» Document text:
In support of her judgment roll appeal, Freire has provided us an incomplete and very limited record, which spans a total of 13 pages and only consists of two written court orders and the notice of appeal. 2 As a consequence, our ability to recite the background of this case is significantly hampered by the scant record.

It is undisputed that, at some point, Amaral and Freire were married. In July 2024, Amaral filed a petition for dissolution of marriage. Around the same time, Amaral made a request for a child visitation order. 1 Further rule references are to the California Rules of Court. 2 The written orders were issued after hearings in August and September 2024. In this opinion we refer to these hearings as the August 2024 hearing and the September 2024 hearing, respectively.

*3 In early August 2024, Freire filed a request for a DVRO against Amaral under the Domestic Violence Prevention Act (DVPA) (Fam. Code, § 6200 et seq.). 3 A temporary restraining order was issued that same day against Amaral. 4

Several weeks later, in late August 2024, a hearing was held on Freire’s request for a permanent DVRO. Although not included in the appellate record, it is undisputed that the parties executed a written stipulation at or before the hearing authorizing a court commissioner to preside over this matter as a temporary judge.

» Supplied material:
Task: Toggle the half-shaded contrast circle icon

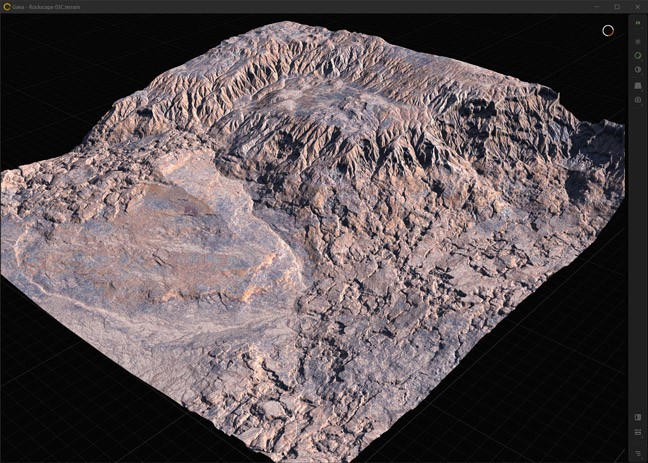Action: point(638,70)
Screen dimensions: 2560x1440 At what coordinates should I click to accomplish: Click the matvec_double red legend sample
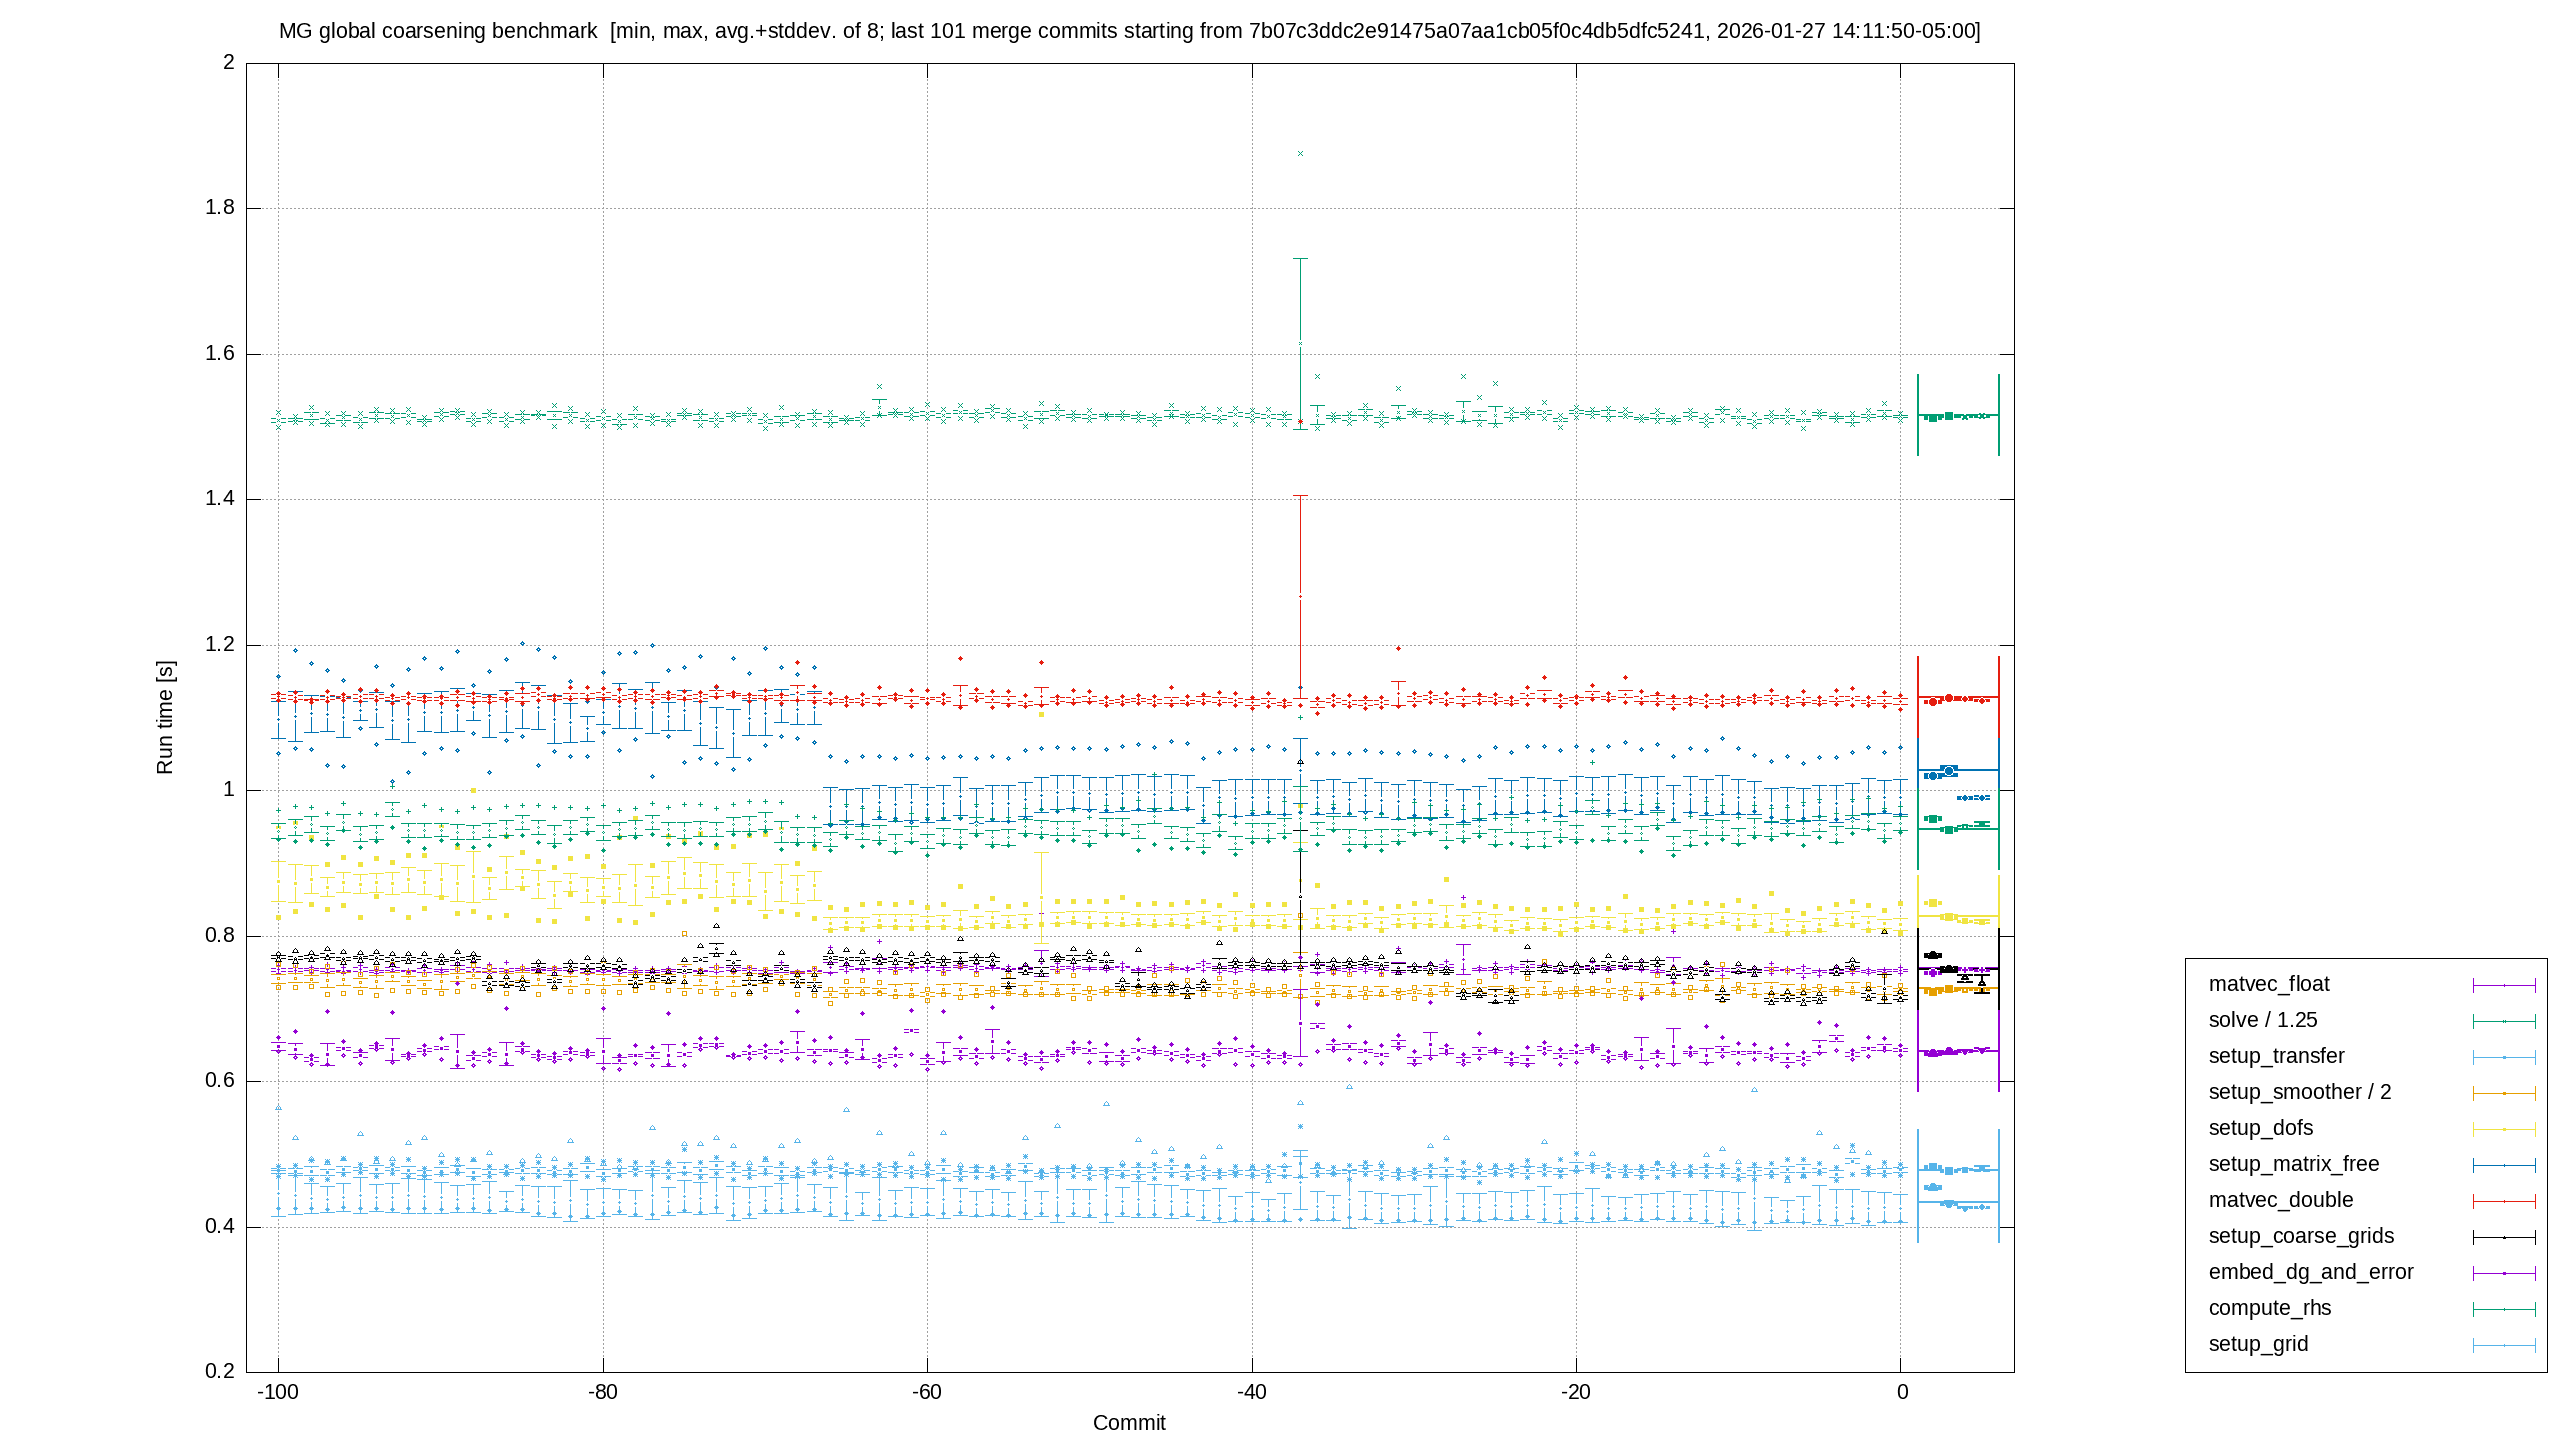pyautogui.click(x=2504, y=1201)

» Written request:
Resume the court opinion on Freire's domestic violence restraining order appeal, starting right after its last sentence.

» Output for this exercise:
In a written order issued after the hearing, the commissioner (court) noted that Freire was proceeding as a self-represented litigant, and that “[t]he parties were informed that a Commissioner [was] sitting as a temporary judge and no objections were raised.” In continuing the matter to allow an interpreter to be present to assist Freire, the court explained that Freire was “in need of a Portuguese interpreter” but “one was not available without advance notice.” Over Freire’s objection, the court granted Amaral’s request for a “3-2-2 [child] visitation schedule.” In opposing the visitation schedule, Freire argued that Amaral was “alienating” their daughter from her and that Amaral had purchased a “dagger” and was performing “rituals.”

Around a month later, in late September 2024, the parties appeared for the continued hearing on Freire’s request for a permanent DVRO. Freire proceeded without counsel but was assisted by a Portuguese interpreter, who appeared remotely (via Zoom). 3 Undesignated statutory references are to the Family Code. 4 The DVPA authorizes short-term ex parte restraining orders pending a hearing and long-term (or permanent) restraining orders issued after notice and a hearing. ( In re Marriage of A.M. & R.Y. (2025) 110 Cal.App.5th 1115, 1120, fn. 1.) A “permanent” restraining order is limited to an initial duration of no more than five years, subject to renewal for five or more years or permanently. (§ 6345, subd. (a).) A DVRO may issue in a marital dissolution action. (§ 6221, subd. (a).) To obtain a DVRO, the petitioner must present “reasonable proof of a past act or acts of abuse.” (§ 6300, subd. (a).) *4 Both Freire and Amaral testified at the hearing, which included conflicting testimony as to how their daughter received bruises on her arm.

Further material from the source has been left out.